Aber denkt das Publikum auch so, wie es die veröffentlichte Meinung ihm nahelegt? Meinungsforschungsinstitute haben in den vergangenen Jahren in Deutschland mehrfach das Bewusstsein des Volkes gemessen.
Nach einer Studie der Friedrich-Ebert-Stiftung vom Juli 2006 sagen 83 Prozent der Bevölkerung, soziale Gerechtigkeit sei der wichtigste zu bewahrende Wert. Und 61 Prozent sagen, es gebe keine Mitte mehr, sondern nur noch ein Oben und Unten. In zwei weiteren Umfragen der Institute Allensbach und Emnid vom Herbst 2007 sind unabhängig von Parteizugehörigkeiten jeweils breite Mehrheiten von bis zu 80 Prozent dafür, einen Mindestlohn einzuführen, die Gewerkschaften zu stärken, und deutliche Mehrheiten sind gegen eine Rente mit 67, für einen stärkeren Staat und für ein Ende der Privatisierungen.
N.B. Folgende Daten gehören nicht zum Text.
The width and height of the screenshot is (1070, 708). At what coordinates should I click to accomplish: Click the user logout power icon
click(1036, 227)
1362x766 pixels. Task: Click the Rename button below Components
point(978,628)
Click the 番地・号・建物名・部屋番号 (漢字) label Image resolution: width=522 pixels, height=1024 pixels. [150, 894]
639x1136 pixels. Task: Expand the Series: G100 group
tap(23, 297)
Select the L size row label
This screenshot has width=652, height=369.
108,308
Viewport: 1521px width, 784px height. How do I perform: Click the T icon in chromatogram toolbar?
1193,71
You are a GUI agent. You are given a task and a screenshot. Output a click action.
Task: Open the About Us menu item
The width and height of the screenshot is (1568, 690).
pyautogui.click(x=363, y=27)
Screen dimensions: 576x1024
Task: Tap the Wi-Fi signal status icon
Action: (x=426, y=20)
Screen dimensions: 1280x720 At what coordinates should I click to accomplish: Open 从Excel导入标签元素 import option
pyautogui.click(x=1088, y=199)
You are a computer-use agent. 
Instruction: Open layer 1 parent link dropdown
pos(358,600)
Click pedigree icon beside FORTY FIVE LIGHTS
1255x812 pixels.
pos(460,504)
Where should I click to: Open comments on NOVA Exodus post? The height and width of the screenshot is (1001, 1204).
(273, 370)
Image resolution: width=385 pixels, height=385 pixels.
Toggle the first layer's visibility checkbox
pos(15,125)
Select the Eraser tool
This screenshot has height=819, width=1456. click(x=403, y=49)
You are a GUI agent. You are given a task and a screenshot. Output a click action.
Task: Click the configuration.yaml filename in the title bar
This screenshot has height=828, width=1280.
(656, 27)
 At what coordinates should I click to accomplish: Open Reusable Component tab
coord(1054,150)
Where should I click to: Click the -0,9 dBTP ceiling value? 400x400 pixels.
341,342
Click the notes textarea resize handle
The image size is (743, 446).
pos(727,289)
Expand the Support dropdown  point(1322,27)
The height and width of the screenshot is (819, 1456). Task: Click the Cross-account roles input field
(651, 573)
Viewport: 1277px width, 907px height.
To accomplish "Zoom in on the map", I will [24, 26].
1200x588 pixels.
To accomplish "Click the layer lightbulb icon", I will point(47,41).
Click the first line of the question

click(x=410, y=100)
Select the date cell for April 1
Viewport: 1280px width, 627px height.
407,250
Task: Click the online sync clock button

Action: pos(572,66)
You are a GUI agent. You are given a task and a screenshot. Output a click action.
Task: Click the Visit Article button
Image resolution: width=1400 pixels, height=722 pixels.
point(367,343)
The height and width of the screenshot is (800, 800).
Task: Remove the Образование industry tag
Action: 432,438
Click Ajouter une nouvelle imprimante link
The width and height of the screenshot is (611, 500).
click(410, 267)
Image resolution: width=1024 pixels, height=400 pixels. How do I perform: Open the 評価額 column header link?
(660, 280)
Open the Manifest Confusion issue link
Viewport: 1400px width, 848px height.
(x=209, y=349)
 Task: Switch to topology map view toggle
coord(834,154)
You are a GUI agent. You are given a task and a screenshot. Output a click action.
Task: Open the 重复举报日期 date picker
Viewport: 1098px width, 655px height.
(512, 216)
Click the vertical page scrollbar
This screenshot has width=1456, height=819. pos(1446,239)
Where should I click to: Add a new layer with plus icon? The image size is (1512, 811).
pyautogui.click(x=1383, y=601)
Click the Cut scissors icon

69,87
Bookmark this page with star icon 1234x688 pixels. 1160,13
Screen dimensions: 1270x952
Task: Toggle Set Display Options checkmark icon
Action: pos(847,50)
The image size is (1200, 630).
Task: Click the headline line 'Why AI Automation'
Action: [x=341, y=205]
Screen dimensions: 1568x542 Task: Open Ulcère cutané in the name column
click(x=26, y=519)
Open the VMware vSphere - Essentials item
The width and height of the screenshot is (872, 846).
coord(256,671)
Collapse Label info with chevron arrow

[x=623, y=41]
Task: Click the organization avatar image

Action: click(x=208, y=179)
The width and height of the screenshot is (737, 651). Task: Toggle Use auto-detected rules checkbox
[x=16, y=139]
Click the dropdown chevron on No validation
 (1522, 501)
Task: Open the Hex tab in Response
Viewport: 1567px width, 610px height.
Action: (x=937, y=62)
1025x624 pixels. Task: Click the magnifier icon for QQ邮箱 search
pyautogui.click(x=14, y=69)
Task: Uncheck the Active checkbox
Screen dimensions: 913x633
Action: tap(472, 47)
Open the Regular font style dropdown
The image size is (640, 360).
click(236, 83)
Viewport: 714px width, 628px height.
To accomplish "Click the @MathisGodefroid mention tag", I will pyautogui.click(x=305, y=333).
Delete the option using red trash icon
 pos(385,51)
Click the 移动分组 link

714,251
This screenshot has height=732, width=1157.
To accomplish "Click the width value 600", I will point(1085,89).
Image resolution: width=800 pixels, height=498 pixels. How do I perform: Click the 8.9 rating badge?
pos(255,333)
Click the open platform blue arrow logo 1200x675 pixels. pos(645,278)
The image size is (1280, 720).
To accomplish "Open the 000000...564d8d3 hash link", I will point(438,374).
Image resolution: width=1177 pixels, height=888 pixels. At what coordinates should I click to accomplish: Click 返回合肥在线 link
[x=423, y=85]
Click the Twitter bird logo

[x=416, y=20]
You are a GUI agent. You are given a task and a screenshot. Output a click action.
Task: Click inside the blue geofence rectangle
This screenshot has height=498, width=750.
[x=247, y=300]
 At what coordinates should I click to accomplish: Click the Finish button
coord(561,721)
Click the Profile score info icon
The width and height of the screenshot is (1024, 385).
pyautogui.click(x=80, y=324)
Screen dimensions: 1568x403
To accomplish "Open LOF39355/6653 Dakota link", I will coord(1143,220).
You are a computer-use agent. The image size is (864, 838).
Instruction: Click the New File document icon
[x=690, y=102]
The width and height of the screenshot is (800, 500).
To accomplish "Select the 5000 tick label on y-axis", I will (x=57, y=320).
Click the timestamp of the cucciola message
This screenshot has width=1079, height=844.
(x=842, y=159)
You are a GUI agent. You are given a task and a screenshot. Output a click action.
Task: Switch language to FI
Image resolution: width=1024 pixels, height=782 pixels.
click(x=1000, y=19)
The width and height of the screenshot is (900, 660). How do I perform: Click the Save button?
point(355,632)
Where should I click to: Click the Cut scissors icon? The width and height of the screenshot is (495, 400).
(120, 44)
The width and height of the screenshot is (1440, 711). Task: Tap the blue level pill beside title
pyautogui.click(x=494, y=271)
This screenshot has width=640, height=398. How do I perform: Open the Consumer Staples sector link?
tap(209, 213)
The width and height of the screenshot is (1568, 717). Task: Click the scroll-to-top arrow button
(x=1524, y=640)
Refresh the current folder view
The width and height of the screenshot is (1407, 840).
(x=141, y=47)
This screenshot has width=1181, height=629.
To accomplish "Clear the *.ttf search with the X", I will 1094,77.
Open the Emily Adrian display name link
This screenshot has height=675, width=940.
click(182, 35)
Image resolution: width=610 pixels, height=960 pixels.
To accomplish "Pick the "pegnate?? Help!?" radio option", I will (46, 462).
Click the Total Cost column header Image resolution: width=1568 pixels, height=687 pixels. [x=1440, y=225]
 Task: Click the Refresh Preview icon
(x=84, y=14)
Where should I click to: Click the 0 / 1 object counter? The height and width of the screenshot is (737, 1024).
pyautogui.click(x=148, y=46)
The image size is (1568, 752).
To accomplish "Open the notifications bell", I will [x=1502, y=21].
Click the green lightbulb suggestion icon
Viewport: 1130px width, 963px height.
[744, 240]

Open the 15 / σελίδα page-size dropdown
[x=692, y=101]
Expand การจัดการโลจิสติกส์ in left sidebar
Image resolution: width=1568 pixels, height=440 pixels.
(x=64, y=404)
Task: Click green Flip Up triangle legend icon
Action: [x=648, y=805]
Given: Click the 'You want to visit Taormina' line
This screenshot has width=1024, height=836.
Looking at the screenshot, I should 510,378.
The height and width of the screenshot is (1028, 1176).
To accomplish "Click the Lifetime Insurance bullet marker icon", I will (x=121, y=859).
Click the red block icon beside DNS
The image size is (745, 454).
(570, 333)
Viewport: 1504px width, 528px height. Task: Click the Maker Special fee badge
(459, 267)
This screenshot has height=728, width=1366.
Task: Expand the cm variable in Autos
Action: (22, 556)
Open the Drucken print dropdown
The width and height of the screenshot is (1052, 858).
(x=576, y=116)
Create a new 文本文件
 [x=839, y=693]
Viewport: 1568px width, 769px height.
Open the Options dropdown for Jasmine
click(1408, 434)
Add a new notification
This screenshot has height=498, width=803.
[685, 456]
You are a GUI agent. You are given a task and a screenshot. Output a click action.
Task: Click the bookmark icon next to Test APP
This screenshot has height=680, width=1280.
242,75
Das lehrt: Die dominierende veröffentlichte Meinung ist noch lange nicht dominierende Meinung der Öffentlichkeit, der Gesellschaft. Beide können sich sogar in elementaren Fragen widersprechen. Warum hat sich in diesem Fall ein solches Denken in Kategorien von Solidarität und Gerechtigkeit gehalten, gegen eine jahrelang herrschende veröffentlichte Meinung?
Eine der möglichen Antworten: Die Mehrheit der Menschen hat diese Argumente in ihrem Leben offensichtlich nicht wiedergefunden. Diese tiefe Diskrepanz zwischen persönlichem Alltag, dem Selbstbild der Bürger und öffentlicher Debatte ließ die herrschende Politik und ihre Worte offensichtlich unglaubwürdig werden.
Seit wenigen Monaten ist zu erleben, wie wichtige bürgerliche Kreise, die sich im weitesten Sinne um die FDP scharen, versuchen, die Werte und Begriffe (Steuer-)Gerechtigkeit, Freiheit und Leistung zu besetzen beziehungsweise sich neu anzueignen. Es geht hier um eine eigene Gerechtigkeitsdebatte der Mittelschichten, für die sich Gerechtigkeit eben nicht am Gut Solidarität, sondern am Gut Leistung auszurichten hat.
Ausgelöst wurde die Debatte vom Philosophen Peter Sloterdijk: Er hält den Sozial- und Steuerstaat ("Kleptokratie") für ungerecht, da er die Leistungsträger sehr belaste. Mathias Döpfner, Vorstandsvorsitzender des Medienkonzerns Springer, hat im Jahr 2008 in einem langen Interview erläutert: "Die Steuern sind zu hoch. Vor einigen Jahrhunderten brachen Revolutionen aus, weil man den Leuten den Zehnten nahm. Heute nimmt der Staat die Hälfte."
Der Jenaer Wissenschaftler Stephan Lessenich meint: Die gehobenen Stände, die diese neue Bürgerbewegung ausmachten, wüssten "weite Teile der arbeitnehmerischen Mittelschichten und des freiberuflichen Mittelstands hinter sich".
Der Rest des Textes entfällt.